The Scottish government has ruled that all firms on public sector projects must be paid within 30 days. This is a splendid idea, but a few tweaks are needed to make it work

Last June Alex Salmond, Scotland’s first minister, announced in the Scottish parliament that a payment clause would be introduced into all Scottish government contracts. This would require payments to be discharged within 30 days throughout the supply chain. In his typically robust style, Salmond said: “The effect of late payment on small businesses, particularly in the current economic climate, is completely unacceptable and must be stopped.”

The change was made last October, and other public bodies have been requested to follow suit. The clause requires tier one suppliers to include the following provision in all their subcontracts: “Payment to be made to the subcontractor within 30 days of receipt of a valid invoice, as defined by the subcontract requirements.” It continues: “Where the purchaser has made payment to the tier one supplier and the subcontractor’s invoice includes services in relation to which payment has been made by the purchaser, then the invoice shall be treated as valid and payment shall be made to the subcontractor without deduction.”

The tier one supplier must also ensure that its subcontractor has such a provision in any sub-subcontract, and so on along the supply chain.

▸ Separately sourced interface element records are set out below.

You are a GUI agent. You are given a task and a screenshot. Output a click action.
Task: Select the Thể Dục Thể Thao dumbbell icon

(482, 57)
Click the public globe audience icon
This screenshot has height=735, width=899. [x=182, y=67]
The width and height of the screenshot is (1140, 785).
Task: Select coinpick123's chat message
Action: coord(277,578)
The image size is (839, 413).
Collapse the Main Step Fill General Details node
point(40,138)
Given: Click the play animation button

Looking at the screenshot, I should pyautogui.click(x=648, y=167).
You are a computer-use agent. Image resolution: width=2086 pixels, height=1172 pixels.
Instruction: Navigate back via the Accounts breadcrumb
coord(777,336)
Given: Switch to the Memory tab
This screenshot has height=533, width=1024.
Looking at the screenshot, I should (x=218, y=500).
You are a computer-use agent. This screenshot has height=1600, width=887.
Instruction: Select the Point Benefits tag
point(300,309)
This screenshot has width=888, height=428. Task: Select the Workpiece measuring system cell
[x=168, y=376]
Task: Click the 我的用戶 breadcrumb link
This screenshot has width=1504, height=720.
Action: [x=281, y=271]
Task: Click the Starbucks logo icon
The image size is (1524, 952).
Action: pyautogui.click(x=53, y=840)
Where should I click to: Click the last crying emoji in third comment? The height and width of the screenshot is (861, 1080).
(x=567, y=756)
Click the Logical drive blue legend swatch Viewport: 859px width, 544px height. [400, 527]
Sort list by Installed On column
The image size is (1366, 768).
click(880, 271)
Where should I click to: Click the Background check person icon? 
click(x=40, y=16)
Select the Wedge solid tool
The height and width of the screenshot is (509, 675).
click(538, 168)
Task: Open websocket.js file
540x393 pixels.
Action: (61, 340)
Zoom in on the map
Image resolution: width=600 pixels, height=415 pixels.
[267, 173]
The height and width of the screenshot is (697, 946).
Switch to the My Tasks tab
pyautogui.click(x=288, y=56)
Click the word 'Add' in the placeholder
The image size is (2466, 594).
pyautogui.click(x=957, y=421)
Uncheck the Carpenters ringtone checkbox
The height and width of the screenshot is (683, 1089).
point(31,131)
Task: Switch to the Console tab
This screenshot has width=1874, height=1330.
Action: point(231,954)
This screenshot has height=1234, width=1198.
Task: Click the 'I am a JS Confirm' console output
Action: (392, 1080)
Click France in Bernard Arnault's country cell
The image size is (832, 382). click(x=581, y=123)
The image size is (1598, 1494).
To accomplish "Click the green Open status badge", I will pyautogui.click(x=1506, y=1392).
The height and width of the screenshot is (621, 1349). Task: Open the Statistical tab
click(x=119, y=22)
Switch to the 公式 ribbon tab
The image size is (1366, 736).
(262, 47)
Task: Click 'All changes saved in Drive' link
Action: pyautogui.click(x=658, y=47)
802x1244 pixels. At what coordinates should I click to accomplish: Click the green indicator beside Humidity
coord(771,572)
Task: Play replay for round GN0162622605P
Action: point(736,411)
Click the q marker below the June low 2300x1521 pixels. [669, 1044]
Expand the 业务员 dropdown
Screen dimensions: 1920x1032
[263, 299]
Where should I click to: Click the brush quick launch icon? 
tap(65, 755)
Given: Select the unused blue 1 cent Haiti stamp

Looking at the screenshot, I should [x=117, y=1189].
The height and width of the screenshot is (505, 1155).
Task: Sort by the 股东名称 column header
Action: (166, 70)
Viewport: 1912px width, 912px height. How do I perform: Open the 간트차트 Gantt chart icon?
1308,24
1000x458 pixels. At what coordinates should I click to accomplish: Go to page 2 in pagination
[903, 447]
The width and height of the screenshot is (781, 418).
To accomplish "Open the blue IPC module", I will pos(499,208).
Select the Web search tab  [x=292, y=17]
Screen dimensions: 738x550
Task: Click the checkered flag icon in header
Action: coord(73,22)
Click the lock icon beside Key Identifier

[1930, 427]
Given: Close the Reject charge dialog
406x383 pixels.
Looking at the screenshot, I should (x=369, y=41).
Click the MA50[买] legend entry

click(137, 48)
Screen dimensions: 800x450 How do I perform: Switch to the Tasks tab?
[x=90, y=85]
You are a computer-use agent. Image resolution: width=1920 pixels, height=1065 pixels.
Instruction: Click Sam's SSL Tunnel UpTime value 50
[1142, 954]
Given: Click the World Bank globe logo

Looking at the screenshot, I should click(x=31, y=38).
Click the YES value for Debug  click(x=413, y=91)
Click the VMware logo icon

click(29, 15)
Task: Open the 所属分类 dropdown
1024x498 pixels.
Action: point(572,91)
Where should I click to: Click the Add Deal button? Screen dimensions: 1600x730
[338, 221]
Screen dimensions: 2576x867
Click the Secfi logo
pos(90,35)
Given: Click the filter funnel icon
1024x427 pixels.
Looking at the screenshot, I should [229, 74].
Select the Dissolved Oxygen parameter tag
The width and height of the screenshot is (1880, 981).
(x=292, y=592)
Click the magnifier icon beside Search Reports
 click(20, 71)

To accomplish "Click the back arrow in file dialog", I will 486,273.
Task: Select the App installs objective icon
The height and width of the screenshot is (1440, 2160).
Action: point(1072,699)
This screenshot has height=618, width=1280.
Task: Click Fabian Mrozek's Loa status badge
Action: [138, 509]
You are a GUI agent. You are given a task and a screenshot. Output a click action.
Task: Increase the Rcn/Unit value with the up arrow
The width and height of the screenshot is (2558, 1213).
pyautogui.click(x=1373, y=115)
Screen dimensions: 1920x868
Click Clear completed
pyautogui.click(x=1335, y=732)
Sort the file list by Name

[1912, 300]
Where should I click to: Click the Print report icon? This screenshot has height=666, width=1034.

The Scottish Procurement Directorate is charged with the implementation of this measure which, in principle, should be welcomed throughout the Scottish industry. However, in relation to the purchase of construction services, it may need some serious tweaking to ensure that it will make a difference.

The drafting is rather convoluted, but there appears to be two strands to the clause. The first relates to the timing of payments. The second seeks to place a restriction on the payer’s ability to withhold money.

With regard to the first issue, at what point will the payee in the supply chain be able to submit a valid invoice? Such a submission could be made dependent on compliance with a number of conditions aimed solely at prolonging the payment process.

It is inevitable that the payee will need to make an application for payment with a wodge of supporting documentation. This is always a fertile ground for delaying tactics

It is inevitable that the payee will need to make an application for payment with a wodge of supporting documentation. This is always a fertile ground for delaying tactics – is the documentation sufficiently supportive of the application? The payer is likely to give itself time – perhaps a couple of weeks or more – to assess the application and accompanying documentation before it includes it in its own upstream submission. It may insist in the subcontract that the due date for payment be linked to some event under the main contract such as the issue of a certificate or, alternatively, stipulate that the due date be some weeks after receipt of the application.

I now come to the second issue: withholding. Following the due date in the subcontract, the payer will want to exercise any rights of withholding it has before allowing the payee to submit an invoice. So, by the time we get to submission of an invoice a long period may have elapsed since the application. Once the payer has received payment in respect of the payee’s work it cannot withhold payment downstream. But it would have been helpful if the clause had placed an obligation on the payer to disclose that such payment had been received. Otherwise the payee will be in the dark about this.

The failure of any tier one contractor (or those in lower tiers) to include the clause in subcontracts will, of course, be a breach of contract. What sanctions, therefore, are available to the public authority where this happens? It can sue for damages, but these are likely to be nominal unless loss arising from the breach can be demonstrated. In this context it would be difficult for the authority to demonstrate actual loss. It is suggested that the Scottish government issue a standard clause that gives the authority (and also procurers downstream) the power to make direct payments to subcontractors where the 30-day payment clause is absent in the subcontracts.

In making these points I do not wish to detract from this laudable effort of the Scottish government to curb payment abuse. All I’m suggesting is that the clause should be revisited to ensure that it is effective for construction. And the Scottish procurement directorate will need to monitor implementation. A simpler approach would be to put in place project bank accounts for public sector projects in Scotland. The main standard construction contracts now have provisions for project bank accounts. The problems I’ve highlighted would, then – for the most part – be resolved.